**Textausschnitt**
Bild: Das Militär vermutet palästinensische Extremisten hinter den Anschläge…
NORDSINAI taz | „Es gab hier keine Militäraktion“, sagt Mohammed Ghanem.
Der 40-Jährige steht vor der kleinen Moschee in Tuma nahe der Stadt
al-Arisch im Norden des Sinai. Laut Staatsmedien wurden im Umland der
Ortschaft 20 Bewaffnete bei einem Helikopterangriff getötet. Mehrere
Nachbarn kommen hinzu. Auch sie zucken nur mit den Schultern. „Die
Staatsmedien sagen diese Dinge bloß, damit die Menschen denken, Mursi
unternimmt etwas“, sagt er im Hinblick auf den ägyptischen Präsidenten.
Auch im Nachbarort überwiegen die Zweifel. „Wir haben hier keine Helikopter
gesehen“, sagt Mohammed Saleh und deutet über die vereinzelten Häuser im
Wüstensand. „Doch, doch, es wurden 20 Terroristen getötet“, ereifert sich
einer der Männer neben ihm. Auf die Frage, wer denn gestorben sei, wo und
von welchem Stamm sie wären, hat er keine wirkliche Antwort. „Sie kamen von
außerhalb“, sagt er halblaut. Die Mehrheit der Menschen im Sinai sind
Beduinen. Stammes- und Familienbeziehungen sind eng. Die Anwesenheit von
Fremden bleibt kaum unbekannt.
Den staatlichen Medien zufolge bekämpfen die Sicherheitskräfte erfolgreich
terroristische Gruppen im Nordsinai, nachdem bei einem Angriff auf die
ägyptisch-israelische Grenze 16 Soldaten getötet wurden. Regierungsstellen
beschuldigen unter anderem Kämpfer aus dem Gaza-Streifen, an dem Angriff
beteiligt gewesen zu sein. Als Antwort darauf ließ Mursi den Übergang
zwischen Ägypten und Gaza schließen. Zusätzlich versprach er, die mehreren
hundert Schmuggeltunnel, die die beiden Länder verbinden, zu zerstören.

**Bereitgestellte Einträge**

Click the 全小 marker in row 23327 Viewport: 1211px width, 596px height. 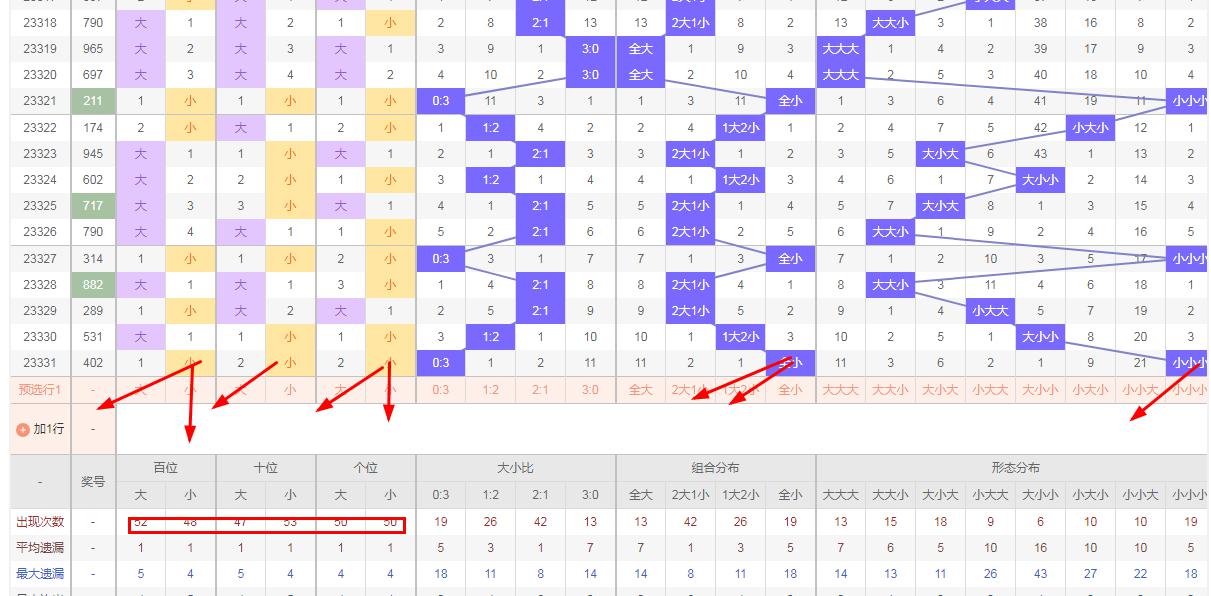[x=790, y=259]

* * *

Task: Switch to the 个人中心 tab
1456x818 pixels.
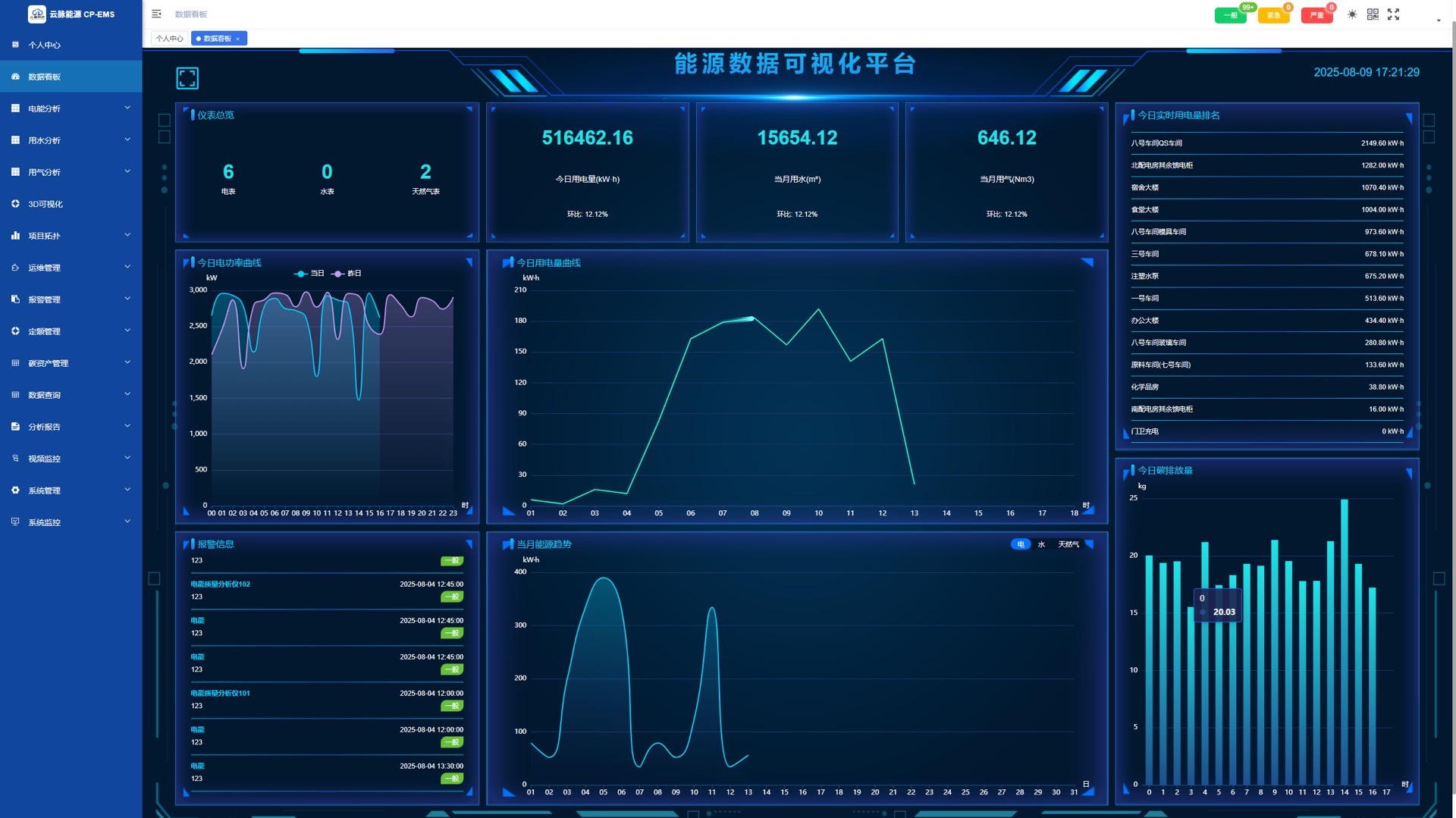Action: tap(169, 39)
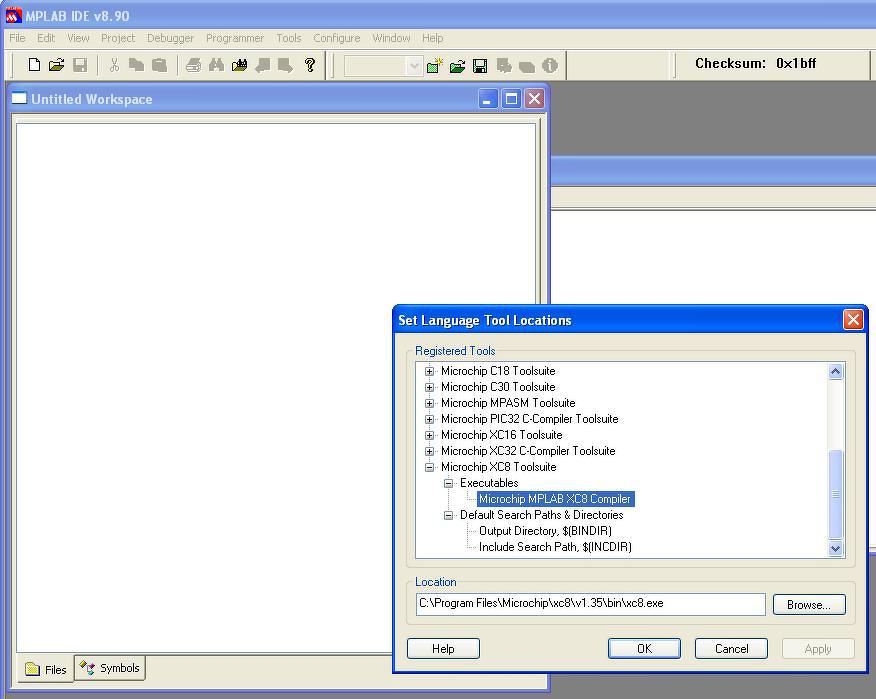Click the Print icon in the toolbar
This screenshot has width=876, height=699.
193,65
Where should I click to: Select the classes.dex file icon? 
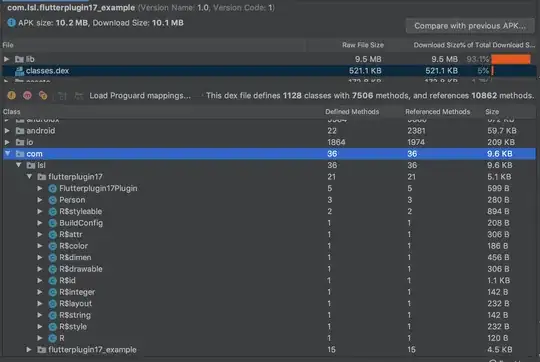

**Zu erledigen**
Ändere im Textausschnitt über den Nordsinai „Helikopterangriff“ zu „Luftangriff“ und gib die Passage wieder. Beginne bei den Worten „Bild: Das Militär“ und höre nach „den ägyptischen Präsidenten.“ auf.

**Lösung der Aufgabe**
Bild: Das Militär vermutet palästinensische Extremisten hinter den Anschläge…
NORDSINAI taz | „Es gab hier keine Militäraktion“, sagt Mohammed Ghanem.
Der 40-Jährige steht vor der kleinen Moschee in Tuma nahe der Stadt
al-Arisch im Norden des Sinai. Laut Staatsmedien wurden im Umland der
Ortschaft 20 Bewaffnete bei einem Luftangriff getötet. Mehrere
Nachbarn kommen hinzu. Auch sie zucken nur mit den Schultern. „Die
Staatsmedien sagen diese Dinge bloß, damit die Menschen denken, Mursi
unternimmt etwas“, sagt er im Hinblick auf den ägyptischen Präsidenten.